Kasus ini muncul di tengah meningkatnya sorotan publik terhadap praktik penegakan hukum di Indonesia, terutama terkait penggunaan kekerasan dalam proses penyidikan. Beberapa kasus serupa sebelumnya telah memicu debat nasional tentang reformasi kepolisian, pelatihan etika bagi penyidik, serta perlunya pengawasan eksternal yang lebih ketat.
Liston menutup pernyataannya dengan menuntut agar pihak berwenang mengusut tuntas segala fakta yang ada, termasuk menelusuri jejak rekaman audio atau video yang mungkin dapat menjadi bukti kuat. Ia juga menekankan pentingnya memberikan kompensasi yang layak bagi korban serta memastikan bahwa proses hukum selanjutnya berjalan tanpa tekanan atau intimidasi.
Dengan menyoroti kronologi yang terjadi di dalam ruang pemeriksaan, kuasa hukum ini berharap dapat membuka ruang dialog yang konstruktif antara lembaga penegak hukum, lembaga peradilan, dan masyarakat luas. Harapannya, kasus ini dapat menjadi titik tolak bagi perbaikan standar operasional prosedur serta meningkatkan akuntabilitas aparat penegak hukum di Indonesia.

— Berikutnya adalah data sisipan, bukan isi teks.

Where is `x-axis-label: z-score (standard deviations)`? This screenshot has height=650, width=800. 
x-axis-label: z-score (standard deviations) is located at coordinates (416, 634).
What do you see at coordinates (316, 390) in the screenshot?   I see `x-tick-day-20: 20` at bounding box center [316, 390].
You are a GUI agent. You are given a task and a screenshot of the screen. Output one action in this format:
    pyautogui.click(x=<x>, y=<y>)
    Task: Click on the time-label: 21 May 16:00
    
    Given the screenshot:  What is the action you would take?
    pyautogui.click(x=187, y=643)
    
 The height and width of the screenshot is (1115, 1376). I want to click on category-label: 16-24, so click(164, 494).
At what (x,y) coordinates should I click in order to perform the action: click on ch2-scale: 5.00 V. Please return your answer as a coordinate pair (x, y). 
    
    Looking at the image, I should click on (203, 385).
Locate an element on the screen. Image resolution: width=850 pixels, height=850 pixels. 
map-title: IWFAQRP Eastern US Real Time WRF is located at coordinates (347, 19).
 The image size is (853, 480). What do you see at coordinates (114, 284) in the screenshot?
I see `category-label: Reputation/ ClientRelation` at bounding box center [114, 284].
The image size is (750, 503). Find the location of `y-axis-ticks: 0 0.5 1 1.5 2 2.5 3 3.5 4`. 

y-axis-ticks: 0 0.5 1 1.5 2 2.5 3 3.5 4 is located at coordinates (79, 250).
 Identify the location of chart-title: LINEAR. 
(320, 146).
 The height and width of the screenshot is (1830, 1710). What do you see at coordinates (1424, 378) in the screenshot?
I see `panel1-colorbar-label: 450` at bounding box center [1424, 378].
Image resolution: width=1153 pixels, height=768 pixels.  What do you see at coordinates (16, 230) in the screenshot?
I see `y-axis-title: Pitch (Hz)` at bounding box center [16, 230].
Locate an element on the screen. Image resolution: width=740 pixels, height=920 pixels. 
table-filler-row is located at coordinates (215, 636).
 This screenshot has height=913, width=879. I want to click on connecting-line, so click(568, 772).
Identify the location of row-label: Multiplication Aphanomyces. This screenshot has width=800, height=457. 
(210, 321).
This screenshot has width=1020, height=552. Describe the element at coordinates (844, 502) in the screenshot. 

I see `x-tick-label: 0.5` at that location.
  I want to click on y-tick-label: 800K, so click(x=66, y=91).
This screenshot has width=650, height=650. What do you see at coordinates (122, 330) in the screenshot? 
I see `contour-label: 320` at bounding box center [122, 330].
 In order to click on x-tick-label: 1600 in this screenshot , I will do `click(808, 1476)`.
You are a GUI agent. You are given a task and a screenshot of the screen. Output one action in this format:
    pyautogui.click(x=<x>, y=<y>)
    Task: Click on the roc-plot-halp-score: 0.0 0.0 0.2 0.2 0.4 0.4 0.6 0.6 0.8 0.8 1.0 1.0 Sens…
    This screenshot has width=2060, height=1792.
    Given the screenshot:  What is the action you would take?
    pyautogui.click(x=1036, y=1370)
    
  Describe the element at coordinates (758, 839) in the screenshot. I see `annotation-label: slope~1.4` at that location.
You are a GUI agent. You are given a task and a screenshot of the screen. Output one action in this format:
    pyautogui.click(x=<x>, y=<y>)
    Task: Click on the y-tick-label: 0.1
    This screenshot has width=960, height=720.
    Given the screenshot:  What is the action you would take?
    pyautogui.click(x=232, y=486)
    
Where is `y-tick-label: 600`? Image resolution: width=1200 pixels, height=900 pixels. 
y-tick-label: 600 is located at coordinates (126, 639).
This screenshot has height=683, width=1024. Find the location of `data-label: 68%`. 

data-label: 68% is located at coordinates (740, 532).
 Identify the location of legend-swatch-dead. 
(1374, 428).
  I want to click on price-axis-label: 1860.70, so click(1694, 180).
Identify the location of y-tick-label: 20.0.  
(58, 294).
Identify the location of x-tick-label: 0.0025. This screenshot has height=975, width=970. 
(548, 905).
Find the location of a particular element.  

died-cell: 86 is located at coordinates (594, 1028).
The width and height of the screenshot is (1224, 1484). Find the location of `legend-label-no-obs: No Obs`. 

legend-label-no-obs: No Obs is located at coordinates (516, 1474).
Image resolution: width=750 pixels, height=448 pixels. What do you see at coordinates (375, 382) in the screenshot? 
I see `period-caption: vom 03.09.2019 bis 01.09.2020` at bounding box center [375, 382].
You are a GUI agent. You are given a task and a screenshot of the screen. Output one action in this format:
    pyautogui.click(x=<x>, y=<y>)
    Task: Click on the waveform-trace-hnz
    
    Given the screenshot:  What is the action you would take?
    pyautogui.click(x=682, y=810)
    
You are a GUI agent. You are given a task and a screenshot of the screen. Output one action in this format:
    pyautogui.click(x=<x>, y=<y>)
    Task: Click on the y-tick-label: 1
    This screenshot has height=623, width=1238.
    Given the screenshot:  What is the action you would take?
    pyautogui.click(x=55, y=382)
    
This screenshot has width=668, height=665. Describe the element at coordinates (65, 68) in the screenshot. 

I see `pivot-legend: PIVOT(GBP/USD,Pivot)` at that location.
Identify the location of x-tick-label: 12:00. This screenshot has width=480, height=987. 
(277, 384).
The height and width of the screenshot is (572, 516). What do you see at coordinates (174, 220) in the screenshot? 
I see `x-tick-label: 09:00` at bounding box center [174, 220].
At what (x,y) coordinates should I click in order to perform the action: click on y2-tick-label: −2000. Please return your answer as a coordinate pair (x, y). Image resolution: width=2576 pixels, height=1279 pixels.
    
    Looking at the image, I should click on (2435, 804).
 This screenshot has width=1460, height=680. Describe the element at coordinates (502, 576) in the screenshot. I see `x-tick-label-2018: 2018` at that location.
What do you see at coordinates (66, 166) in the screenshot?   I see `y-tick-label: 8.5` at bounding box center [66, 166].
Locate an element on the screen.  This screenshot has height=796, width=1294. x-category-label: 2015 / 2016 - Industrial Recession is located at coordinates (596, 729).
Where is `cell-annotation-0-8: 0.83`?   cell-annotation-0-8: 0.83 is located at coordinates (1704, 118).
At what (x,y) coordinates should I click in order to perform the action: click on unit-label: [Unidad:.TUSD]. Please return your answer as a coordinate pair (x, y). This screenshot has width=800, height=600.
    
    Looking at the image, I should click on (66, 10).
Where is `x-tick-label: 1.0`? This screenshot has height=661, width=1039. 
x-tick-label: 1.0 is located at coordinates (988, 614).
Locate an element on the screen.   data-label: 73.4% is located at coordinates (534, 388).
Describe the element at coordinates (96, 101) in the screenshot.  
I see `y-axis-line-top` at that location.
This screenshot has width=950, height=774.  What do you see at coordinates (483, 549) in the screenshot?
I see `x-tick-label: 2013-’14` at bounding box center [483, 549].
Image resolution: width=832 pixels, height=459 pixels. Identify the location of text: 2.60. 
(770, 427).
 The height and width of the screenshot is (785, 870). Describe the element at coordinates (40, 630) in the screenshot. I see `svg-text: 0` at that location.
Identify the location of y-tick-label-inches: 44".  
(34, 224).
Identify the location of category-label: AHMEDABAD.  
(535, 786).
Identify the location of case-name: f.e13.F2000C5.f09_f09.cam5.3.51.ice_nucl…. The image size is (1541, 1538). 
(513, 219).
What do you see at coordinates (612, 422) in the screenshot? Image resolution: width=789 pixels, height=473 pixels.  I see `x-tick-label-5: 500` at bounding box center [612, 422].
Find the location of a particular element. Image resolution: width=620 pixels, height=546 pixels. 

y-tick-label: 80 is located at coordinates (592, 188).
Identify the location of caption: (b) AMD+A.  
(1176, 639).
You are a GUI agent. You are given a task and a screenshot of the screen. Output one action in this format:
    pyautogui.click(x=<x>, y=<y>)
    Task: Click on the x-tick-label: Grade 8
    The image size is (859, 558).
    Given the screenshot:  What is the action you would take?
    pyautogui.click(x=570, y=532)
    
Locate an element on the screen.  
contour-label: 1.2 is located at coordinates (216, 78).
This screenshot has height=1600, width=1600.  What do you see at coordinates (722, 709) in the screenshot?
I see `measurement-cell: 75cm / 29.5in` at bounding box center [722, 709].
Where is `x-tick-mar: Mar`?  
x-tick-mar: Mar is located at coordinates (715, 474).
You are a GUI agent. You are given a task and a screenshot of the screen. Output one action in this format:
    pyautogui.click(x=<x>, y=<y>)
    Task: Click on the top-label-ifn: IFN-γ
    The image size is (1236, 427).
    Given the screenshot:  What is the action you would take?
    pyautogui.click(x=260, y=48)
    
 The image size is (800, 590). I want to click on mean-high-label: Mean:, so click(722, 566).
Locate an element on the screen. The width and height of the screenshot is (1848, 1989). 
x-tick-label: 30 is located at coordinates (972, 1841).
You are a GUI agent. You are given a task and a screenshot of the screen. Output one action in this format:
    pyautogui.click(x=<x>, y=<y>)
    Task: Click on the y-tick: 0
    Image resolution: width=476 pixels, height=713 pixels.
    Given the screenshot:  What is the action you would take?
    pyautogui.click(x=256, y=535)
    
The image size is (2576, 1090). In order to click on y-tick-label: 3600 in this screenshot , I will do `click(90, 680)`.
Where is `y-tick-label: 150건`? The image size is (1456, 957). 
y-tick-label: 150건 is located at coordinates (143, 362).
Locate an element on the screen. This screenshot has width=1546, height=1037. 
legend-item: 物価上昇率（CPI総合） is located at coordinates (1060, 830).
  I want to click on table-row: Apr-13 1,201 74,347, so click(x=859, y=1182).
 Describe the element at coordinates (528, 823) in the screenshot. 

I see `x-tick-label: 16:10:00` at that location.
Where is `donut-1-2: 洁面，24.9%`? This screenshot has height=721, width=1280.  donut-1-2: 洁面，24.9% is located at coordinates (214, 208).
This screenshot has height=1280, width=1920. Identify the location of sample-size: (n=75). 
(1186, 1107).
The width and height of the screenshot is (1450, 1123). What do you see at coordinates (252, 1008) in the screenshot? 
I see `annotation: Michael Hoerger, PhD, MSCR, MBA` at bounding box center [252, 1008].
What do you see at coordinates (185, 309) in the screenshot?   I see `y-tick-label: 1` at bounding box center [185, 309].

Kesimpulannya, dugaan pengeroyokan di Polda Metro Jaya yang terjadi di dalam ruang pemeriksaan menimbulkan pertanyaan mendalam tentang kepatuhan terhadap prosedur hukum dan perlindungan hak korban. Penyelidikan yang transparan dan adil menjadi kunci untuk mengembalikan kepercayaan publik serta memastikan keadilan bagi semua pihak yang terlibat.